Hoelscher also said extending more protection and rights to trans­gender and gender-nonconforming students in schools can help educate communities and create a safer environment.

“(The policies) also provide an opportunity for community mem­bers to understand how to support students better and create the learn­ing opportunity,” Hoelscher said. “It establishes a clear expectation across the institution, it provides account­ability for if something doesn’t go as well as it ought to. I think it also is very affirming for students to see that they count, they have clear pro­tection and support.”

‘We need to have a policy’

Public schools are not the only institutions who are tackling the issue of gender inclusion. Private and charter schools are working on it as well. Mounds Park Academy, an independent private school, recently put into place a policy that was met with positive responses, according to a Pioneer Press report.

However, controversy has circled Nova Classical Academy.

The public charter school initially planned to take steps in educating students in an effort to provide sup­port for a gender-nonconforming child, but delayed after meeting challenges from parents and the public. Nearly 400 parents at the school signed a petition earlier this year opposing mixed-sex bathrooms, according to the Minnesota Family Council, a local Christian organiza­tion (although the executive director of the school has said those numbers are “exaggerated,” according to a Star Tribune report). Some pulled their children out of the school, according to reports.

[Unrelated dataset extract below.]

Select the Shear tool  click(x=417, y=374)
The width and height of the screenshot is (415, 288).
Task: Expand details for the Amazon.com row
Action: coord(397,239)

The school has spent months working on a policy for supporting transgender and gender-noncon­forming students, and the board of directors expects to adopt a policy this spring.

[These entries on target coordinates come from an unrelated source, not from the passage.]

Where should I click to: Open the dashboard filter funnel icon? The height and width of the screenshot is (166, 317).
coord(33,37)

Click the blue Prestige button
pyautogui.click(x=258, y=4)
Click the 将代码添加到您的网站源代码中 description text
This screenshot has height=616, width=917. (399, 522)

“We need to have a policy,” board chair Paul Mason said. “We can’t deal with these issues on a case-by-case basis.”

The student has since transferred schools as the school continues to work on the policy.

The political fight

Several states have recently adopted or considered laws that would limit the usage of bath-rooms, locker rooms and other facilities based on gender.

In March, the governor of North Carolina signed a controversial bill limiting transgender people to using a bathroom of their biological sex, instead of the sex with which they identify. The governor of South Dakota vetoed a similar bill in early March that would have limited public school students to using bathrooms and locker rooms that matched their bio-logical sex.

Also in March, Minnesota House Republicans revealed plans for a similar bill to restrict transgender people’s access to bathrooms, locker rooms and changing facilities that match their biological gender.

“Children, and their parents, need to know that their safety and privacy rights will be protected, particularly when they are in intimate settings away from home,” said John Helmberger, the chief executive officer of Minnesota Family Council, in a March press release.

The Minnesota bill is not expected to go far. There was no vote during an April House committee hearing, and the Democratic-run Senate is unlikely to support it. Minnesota Governor Mark Dayton also said he would veto the bill if it ended up on his desk.

“Current proposals to enshrine such measures of dis-crimination in our state laws are appalling,” Dayton said in an April press release, “and they are wrong.”